• [What is being asked]
Filter the entries and keep only the lines where the string "browser" appears.

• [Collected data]
----
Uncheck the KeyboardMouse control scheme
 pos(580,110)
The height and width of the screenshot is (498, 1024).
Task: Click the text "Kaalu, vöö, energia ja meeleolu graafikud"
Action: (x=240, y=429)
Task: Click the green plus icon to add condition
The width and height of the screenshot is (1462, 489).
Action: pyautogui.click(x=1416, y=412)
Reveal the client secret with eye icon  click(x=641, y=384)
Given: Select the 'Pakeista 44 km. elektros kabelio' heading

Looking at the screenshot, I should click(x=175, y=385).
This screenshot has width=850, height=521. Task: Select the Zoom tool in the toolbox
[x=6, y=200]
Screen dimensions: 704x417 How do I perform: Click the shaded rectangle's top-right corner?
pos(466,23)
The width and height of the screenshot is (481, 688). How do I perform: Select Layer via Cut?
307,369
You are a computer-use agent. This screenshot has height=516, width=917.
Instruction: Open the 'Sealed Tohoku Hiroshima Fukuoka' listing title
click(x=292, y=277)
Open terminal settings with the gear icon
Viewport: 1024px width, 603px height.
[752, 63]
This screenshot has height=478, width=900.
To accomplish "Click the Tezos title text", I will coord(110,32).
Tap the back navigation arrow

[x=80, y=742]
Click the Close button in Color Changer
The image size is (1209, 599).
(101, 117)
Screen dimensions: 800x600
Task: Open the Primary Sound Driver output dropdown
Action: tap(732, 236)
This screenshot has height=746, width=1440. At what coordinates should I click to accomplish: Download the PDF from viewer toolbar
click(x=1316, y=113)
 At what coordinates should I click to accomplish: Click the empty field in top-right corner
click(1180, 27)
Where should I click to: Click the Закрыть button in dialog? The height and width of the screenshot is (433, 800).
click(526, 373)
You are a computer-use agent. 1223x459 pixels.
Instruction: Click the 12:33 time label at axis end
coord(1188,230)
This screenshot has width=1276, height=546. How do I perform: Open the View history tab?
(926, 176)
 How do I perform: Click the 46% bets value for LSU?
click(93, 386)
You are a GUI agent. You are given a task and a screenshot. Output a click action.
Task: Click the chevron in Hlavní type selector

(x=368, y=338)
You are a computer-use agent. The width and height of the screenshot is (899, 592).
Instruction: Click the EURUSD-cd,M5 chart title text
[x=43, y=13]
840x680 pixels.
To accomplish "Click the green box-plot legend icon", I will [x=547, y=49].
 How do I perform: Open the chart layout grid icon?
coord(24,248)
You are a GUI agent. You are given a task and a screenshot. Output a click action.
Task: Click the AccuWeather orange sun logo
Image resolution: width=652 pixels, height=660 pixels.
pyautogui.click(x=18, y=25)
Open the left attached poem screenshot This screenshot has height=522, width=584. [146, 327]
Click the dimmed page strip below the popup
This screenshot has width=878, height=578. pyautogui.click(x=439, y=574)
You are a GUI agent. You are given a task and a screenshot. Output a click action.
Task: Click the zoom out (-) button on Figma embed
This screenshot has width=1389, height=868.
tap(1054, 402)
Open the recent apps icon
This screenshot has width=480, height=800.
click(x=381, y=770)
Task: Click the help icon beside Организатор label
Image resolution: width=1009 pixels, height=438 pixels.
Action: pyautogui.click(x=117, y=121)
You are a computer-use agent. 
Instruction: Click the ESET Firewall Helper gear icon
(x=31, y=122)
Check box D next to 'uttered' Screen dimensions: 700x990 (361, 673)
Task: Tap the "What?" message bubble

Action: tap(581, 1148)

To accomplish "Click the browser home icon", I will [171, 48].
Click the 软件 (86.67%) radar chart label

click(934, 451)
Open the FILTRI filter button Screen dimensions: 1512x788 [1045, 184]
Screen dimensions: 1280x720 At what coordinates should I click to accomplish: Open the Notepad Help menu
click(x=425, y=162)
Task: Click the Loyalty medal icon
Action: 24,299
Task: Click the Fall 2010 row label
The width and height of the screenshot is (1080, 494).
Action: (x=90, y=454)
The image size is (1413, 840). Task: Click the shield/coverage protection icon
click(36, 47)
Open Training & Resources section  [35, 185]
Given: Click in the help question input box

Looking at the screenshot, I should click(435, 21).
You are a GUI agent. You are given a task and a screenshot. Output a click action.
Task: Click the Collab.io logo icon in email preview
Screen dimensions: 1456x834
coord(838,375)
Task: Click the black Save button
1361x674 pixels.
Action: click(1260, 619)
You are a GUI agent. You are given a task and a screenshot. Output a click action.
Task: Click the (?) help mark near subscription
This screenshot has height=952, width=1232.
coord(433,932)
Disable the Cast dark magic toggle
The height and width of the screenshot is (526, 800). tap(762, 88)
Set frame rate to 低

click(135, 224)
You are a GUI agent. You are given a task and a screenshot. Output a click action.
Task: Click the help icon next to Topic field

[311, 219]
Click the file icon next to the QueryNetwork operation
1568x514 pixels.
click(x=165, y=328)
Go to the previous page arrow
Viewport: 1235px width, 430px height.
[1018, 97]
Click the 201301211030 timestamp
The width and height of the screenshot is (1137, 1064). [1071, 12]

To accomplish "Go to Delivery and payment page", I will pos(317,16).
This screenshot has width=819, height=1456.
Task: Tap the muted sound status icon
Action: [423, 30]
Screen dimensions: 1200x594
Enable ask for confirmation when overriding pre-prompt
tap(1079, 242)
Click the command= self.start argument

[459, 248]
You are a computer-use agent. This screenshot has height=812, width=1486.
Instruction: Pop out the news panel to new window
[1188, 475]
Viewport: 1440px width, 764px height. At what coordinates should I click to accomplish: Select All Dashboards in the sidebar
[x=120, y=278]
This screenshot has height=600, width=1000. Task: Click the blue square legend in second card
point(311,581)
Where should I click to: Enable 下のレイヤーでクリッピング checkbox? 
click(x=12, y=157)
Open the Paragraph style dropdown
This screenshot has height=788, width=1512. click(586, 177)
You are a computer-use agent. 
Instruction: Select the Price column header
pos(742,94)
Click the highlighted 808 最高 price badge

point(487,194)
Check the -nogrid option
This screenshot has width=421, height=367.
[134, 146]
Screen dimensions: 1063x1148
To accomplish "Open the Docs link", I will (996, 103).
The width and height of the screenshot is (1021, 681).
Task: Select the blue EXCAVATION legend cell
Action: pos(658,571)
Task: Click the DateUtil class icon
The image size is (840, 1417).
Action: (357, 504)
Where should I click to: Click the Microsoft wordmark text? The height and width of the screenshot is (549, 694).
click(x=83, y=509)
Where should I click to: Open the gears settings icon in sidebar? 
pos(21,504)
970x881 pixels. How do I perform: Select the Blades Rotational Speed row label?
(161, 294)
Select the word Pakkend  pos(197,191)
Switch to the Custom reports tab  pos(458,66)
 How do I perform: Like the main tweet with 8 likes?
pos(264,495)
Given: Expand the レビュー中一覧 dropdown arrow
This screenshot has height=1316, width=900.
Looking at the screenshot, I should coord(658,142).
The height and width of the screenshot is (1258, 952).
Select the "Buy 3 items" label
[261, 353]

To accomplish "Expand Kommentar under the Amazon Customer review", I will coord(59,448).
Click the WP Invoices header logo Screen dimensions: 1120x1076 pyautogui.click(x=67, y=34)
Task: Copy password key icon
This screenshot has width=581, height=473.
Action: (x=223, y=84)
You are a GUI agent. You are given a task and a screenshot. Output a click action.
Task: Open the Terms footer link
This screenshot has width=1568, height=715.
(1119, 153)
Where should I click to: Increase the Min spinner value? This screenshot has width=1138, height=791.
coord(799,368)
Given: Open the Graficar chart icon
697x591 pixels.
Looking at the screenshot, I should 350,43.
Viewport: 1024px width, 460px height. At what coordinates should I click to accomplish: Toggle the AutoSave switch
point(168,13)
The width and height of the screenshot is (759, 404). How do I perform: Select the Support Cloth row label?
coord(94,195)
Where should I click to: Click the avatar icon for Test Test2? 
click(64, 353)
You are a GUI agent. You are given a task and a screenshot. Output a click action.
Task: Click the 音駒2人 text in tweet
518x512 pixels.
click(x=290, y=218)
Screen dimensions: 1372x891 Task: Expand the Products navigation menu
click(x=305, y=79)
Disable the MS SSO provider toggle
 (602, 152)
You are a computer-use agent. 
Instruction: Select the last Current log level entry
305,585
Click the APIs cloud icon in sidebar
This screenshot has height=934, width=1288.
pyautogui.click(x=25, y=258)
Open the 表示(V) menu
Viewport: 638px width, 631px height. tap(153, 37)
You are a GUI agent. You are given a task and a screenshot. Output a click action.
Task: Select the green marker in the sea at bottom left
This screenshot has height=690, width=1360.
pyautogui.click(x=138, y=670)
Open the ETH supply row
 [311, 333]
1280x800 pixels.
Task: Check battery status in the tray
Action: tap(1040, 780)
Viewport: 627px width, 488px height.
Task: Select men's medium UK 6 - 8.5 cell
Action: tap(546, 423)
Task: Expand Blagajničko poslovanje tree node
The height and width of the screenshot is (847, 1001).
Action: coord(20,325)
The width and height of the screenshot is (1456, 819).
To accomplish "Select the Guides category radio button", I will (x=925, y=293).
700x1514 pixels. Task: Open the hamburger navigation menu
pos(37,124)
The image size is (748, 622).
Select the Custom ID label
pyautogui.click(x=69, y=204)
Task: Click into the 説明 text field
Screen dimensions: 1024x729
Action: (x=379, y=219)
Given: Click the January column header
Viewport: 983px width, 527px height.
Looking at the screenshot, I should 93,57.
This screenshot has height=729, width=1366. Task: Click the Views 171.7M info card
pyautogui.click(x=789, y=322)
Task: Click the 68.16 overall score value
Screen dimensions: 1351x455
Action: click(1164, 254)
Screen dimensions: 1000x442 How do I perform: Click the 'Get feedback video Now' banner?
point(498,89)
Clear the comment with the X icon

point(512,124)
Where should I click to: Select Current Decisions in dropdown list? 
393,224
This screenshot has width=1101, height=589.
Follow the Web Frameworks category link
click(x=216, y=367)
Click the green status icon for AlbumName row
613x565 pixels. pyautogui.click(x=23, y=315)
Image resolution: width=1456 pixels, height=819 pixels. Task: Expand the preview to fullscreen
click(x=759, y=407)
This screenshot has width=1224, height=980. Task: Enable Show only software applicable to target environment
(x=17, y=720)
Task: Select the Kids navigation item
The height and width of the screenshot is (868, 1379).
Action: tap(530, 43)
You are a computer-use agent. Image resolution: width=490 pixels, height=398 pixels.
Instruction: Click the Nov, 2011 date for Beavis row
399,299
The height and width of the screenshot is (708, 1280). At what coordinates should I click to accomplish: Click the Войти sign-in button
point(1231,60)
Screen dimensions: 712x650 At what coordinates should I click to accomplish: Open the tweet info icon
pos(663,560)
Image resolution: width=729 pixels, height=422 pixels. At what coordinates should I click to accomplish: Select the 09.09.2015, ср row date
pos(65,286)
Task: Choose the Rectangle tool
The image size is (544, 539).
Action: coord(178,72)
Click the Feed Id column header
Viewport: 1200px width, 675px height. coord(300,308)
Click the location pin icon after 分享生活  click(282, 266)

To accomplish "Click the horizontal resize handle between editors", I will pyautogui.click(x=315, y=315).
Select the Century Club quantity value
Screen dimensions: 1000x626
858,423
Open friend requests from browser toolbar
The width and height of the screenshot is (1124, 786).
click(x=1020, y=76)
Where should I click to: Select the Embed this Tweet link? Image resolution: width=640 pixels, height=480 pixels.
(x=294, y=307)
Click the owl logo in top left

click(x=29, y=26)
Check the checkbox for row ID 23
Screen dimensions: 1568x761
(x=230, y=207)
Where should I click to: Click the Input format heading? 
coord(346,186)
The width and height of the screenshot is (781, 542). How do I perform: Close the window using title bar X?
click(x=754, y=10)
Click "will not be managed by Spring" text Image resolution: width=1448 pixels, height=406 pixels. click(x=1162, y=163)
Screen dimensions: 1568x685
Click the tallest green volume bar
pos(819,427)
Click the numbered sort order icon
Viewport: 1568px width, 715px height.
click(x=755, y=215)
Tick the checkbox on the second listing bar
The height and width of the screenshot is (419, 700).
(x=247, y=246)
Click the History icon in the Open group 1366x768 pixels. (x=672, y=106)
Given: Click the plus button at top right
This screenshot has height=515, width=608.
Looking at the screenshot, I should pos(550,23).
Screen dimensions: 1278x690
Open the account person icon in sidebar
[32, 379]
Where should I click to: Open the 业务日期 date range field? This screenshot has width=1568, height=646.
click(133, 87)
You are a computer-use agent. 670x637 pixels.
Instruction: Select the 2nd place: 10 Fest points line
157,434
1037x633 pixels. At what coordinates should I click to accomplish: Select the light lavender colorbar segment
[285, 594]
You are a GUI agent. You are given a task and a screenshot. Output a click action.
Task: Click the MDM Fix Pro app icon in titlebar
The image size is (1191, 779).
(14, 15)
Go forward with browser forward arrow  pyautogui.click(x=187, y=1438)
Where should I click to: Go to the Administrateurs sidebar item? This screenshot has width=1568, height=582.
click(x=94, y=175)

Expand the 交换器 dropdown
----
• [Response]
To accomplish "Click the browser home icon", I will [171, 48].
Open friend requests from browser toolbar
Go forward with browser forward arrow  pyautogui.click(x=187, y=1438)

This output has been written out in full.